▶ **WHAT THE TASK ASKS**: Set down the items below verbatim, beginning at the line containing "Task: Click the Export button" and continuing through the line containing "[1335, 492]", inclusive.

▶ **DATA LINES**:
↓
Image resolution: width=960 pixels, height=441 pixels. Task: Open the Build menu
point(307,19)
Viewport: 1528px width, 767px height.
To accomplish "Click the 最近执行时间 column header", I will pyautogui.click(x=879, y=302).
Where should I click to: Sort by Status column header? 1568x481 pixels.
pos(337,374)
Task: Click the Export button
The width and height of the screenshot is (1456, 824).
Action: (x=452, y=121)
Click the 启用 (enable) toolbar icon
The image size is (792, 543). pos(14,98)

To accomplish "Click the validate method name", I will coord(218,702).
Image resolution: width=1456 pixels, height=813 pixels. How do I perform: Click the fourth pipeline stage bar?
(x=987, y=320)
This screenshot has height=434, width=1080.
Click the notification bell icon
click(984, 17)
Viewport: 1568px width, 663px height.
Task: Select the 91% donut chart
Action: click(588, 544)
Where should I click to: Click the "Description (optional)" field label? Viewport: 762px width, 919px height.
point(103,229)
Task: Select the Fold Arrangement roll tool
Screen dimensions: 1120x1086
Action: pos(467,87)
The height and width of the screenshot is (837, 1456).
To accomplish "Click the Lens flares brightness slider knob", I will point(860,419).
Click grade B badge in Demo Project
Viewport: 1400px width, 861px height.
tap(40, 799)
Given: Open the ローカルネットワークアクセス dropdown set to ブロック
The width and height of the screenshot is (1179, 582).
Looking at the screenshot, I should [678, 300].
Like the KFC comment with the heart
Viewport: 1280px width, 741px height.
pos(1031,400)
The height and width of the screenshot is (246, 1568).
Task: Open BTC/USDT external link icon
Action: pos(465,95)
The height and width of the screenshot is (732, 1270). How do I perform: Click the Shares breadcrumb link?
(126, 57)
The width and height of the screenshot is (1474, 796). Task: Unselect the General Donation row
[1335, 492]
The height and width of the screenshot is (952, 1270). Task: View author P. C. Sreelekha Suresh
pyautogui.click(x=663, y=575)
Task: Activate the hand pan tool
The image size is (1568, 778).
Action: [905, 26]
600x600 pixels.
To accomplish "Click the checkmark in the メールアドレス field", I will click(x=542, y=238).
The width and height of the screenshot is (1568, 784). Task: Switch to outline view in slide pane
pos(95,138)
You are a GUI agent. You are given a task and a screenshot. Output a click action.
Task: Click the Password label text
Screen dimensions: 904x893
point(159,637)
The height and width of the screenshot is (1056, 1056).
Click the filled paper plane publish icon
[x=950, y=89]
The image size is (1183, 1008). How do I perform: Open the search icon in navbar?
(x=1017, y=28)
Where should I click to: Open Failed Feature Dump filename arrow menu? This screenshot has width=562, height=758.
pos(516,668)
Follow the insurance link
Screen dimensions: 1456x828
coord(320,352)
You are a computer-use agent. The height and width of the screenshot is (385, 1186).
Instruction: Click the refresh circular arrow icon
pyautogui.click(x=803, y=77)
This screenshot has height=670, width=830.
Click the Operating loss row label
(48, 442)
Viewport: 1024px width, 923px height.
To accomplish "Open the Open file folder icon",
↑
▶ **TASK SOLUTION**:
Task: Click the Export button
The width and height of the screenshot is (1456, 824).
Action: (x=452, y=121)
Click the 启用 (enable) toolbar icon
The image size is (792, 543). pos(14,98)

To accomplish "Click the validate method name", I will coord(218,702).
Image resolution: width=1456 pixels, height=813 pixels. How do I perform: Click the fourth pipeline stage bar?
(x=987, y=320)
This screenshot has height=434, width=1080.
Click the notification bell icon
click(984, 17)
Viewport: 1568px width, 663px height.
Task: Select the 91% donut chart
Action: click(588, 544)
Where should I click to: Click the "Description (optional)" field label? Viewport: 762px width, 919px height.
point(103,229)
Task: Select the Fold Arrangement roll tool
Screen dimensions: 1120x1086
Action: pos(467,87)
The height and width of the screenshot is (837, 1456).
To accomplish "Click the Lens flares brightness slider knob", I will point(860,419).
Click grade B badge in Demo Project
Viewport: 1400px width, 861px height.
tap(40, 799)
Given: Open the ローカルネットワークアクセス dropdown set to ブロック
The width and height of the screenshot is (1179, 582).
Looking at the screenshot, I should [678, 300].
Like the KFC comment with the heart
Viewport: 1280px width, 741px height.
pos(1031,400)
The height and width of the screenshot is (246, 1568).
Task: Open BTC/USDT external link icon
Action: pos(465,95)
The height and width of the screenshot is (732, 1270). How do I perform: Click the Shares breadcrumb link?
(126, 57)
The width and height of the screenshot is (1474, 796). Task: Unselect the General Donation row
[1335, 492]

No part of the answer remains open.